**To do**
Please render the records from the line with "首页 (71, 1178)" up to and including the line with "All music by instruments (795, 654)" as a numbered list, leaving out any blank lines.

Collected data:
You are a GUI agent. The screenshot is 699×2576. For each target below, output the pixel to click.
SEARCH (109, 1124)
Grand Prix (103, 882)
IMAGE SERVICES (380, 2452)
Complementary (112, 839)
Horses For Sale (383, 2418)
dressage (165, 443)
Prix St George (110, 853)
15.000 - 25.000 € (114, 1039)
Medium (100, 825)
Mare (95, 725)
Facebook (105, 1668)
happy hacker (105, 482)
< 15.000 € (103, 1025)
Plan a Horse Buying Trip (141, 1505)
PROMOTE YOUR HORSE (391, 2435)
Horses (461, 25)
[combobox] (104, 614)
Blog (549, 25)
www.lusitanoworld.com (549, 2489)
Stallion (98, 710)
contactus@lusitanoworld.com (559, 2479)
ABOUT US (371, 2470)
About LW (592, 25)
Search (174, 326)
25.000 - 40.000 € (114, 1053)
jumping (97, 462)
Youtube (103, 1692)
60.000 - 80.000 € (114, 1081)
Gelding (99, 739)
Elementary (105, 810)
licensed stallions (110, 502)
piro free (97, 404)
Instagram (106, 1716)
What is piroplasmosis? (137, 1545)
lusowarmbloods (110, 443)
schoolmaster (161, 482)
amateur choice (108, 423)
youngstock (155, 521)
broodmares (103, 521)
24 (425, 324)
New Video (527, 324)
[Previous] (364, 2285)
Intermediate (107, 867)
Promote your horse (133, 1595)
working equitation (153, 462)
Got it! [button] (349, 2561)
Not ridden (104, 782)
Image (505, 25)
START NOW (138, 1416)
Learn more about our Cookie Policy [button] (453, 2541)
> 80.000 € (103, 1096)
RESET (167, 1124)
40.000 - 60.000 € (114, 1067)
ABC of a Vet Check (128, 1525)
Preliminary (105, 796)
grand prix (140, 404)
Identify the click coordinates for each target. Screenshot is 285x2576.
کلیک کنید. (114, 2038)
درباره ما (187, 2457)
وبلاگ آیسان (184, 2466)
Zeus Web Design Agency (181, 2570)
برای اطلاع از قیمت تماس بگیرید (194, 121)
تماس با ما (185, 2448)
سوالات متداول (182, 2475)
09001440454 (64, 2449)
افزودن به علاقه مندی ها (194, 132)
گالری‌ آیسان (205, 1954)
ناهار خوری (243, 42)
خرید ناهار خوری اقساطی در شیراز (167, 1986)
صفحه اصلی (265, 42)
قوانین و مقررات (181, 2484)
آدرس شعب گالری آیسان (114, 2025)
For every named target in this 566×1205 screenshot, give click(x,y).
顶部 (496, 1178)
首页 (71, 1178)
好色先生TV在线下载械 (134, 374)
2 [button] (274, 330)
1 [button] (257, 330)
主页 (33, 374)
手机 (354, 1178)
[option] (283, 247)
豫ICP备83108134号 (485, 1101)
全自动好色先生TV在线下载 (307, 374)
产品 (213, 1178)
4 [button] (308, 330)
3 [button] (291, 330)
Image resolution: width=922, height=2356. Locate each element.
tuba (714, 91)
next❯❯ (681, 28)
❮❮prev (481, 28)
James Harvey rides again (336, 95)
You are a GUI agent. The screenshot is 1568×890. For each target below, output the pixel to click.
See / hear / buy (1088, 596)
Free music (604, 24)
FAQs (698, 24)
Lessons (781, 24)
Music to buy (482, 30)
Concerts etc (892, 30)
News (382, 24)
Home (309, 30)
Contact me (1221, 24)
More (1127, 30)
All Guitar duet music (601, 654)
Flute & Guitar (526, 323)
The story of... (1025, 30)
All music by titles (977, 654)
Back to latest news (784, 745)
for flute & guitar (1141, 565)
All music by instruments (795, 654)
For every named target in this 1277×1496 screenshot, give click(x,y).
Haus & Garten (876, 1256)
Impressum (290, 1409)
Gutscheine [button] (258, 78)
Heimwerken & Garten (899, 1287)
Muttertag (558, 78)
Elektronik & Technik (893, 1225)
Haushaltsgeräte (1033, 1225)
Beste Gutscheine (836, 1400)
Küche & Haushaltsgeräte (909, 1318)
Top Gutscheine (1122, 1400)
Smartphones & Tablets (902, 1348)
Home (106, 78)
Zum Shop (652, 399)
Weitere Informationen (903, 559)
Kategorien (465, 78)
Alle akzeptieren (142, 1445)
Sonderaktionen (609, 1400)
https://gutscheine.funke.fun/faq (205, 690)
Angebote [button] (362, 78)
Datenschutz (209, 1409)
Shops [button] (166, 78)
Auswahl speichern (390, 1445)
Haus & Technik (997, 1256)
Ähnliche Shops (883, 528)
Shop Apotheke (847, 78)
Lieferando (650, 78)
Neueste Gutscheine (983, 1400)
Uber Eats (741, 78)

**Answer to the exercise**
1. 首页 (71, 1178)
2. 好色先生TV在线下载械 (134, 374)
3. 2 [button] (274, 330)
4. 1 [button] (257, 330)
5. 主页 (33, 374)
6. 手机 (354, 1178)
7. [option] (283, 247)
8. 豫ICP备83108134号 (485, 1101)
9. 全自动好色先生TV在线下载 (307, 374)
10. 产品 (213, 1178)
11. 4 [button] (308, 330)
12. 3 [button] (291, 330)
13. Image resolution: width=922, height=2356. Locate each element.
14. tuba (714, 91)
15. next❯❯ (681, 28)
16. ❮❮prev (481, 28)
17. James Harvey rides again (336, 95)
18. You are a GUI agent. The screenshot is 1568×890. For each target below, output the pixel to click.
19. See / hear / buy (1088, 596)
20. Free music (604, 24)
21. FAQs (698, 24)
22. Lessons (781, 24)
23. Music to buy (482, 30)
24. Concerts etc (892, 30)
25. News (382, 24)
26. Home (309, 30)
27. Contact me (1221, 24)
28. More (1127, 30)
29. All Guitar duet music (601, 654)
30. Flute & Guitar (526, 323)
31. The story of... (1025, 30)
32. All music by titles (977, 654)
33. Back to latest news (784, 745)
34. for flute & guitar (1141, 565)
35. All music by instruments (795, 654)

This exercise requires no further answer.